'''
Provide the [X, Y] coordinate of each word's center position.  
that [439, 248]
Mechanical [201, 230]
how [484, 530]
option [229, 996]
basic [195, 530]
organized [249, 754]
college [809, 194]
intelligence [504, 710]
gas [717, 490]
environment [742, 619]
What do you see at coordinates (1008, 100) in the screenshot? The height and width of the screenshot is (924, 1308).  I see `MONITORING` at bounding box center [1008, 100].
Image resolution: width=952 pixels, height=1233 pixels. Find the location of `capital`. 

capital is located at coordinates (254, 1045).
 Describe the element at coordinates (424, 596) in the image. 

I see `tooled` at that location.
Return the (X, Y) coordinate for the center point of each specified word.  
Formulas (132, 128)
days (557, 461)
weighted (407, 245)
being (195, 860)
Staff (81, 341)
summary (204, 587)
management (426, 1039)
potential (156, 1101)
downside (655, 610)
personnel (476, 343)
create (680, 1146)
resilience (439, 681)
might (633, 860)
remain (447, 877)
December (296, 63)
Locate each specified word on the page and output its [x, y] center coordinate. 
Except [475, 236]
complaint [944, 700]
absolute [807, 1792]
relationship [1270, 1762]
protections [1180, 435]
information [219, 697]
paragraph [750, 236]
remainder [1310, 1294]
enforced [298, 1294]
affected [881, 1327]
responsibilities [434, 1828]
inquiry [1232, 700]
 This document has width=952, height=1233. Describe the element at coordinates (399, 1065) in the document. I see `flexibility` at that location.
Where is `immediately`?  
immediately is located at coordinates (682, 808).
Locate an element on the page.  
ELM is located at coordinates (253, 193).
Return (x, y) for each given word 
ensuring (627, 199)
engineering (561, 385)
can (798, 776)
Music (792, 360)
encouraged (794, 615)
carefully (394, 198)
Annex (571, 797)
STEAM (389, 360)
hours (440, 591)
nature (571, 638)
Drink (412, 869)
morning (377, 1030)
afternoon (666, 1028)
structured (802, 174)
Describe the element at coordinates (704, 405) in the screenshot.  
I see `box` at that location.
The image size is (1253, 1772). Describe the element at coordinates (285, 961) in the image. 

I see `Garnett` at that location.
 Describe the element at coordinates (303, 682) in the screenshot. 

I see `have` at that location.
'''
Return all of the records above line for line, without changing a single character.

Provide the [X, Y] coordinate of each word's center position.  
that [439, 248]
Mechanical [201, 230]
how [484, 530]
option [229, 996]
basic [195, 530]
organized [249, 754]
college [809, 194]
intelligence [504, 710]
gas [717, 490]
environment [742, 619]
What do you see at coordinates (1008, 100) in the screenshot? The height and width of the screenshot is (924, 1308).  I see `MONITORING` at bounding box center [1008, 100].
Image resolution: width=952 pixels, height=1233 pixels. Find the location of `capital`. 

capital is located at coordinates (254, 1045).
 Describe the element at coordinates (424, 596) in the image. 

I see `tooled` at that location.
Return the (X, Y) coordinate for the center point of each specified word.  
Formulas (132, 128)
days (557, 461)
weighted (407, 245)
being (195, 860)
Staff (81, 341)
summary (204, 587)
management (426, 1039)
potential (156, 1101)
downside (655, 610)
personnel (476, 343)
create (680, 1146)
resilience (439, 681)
might (633, 860)
remain (447, 877)
December (296, 63)
Locate each specified word on the page and output its [x, y] center coordinate. 
Except [475, 236]
complaint [944, 700]
absolute [807, 1792]
relationship [1270, 1762]
protections [1180, 435]
information [219, 697]
paragraph [750, 236]
remainder [1310, 1294]
enforced [298, 1294]
affected [881, 1327]
responsibilities [434, 1828]
inquiry [1232, 700]
 This document has width=952, height=1233. Describe the element at coordinates (399, 1065) in the document. I see `flexibility` at that location.
Where is `immediately`?  
immediately is located at coordinates (682, 808).
Locate an element on the page.  
ELM is located at coordinates (253, 193).
Return (x, y) for each given word 
ensuring (627, 199)
engineering (561, 385)
can (798, 776)
Music (792, 360)
encouraged (794, 615)
carefully (394, 198)
Annex (571, 797)
STEAM (389, 360)
hours (440, 591)
nature (571, 638)
Drink (412, 869)
morning (377, 1030)
afternoon (666, 1028)
structured (802, 174)
Describe the element at coordinates (704, 405) in the screenshot.  
I see `box` at that location.
The image size is (1253, 1772). Describe the element at coordinates (285, 961) in the image. 

I see `Garnett` at that location.
 Describe the element at coordinates (303, 682) in the screenshot. 

I see `have` at that location.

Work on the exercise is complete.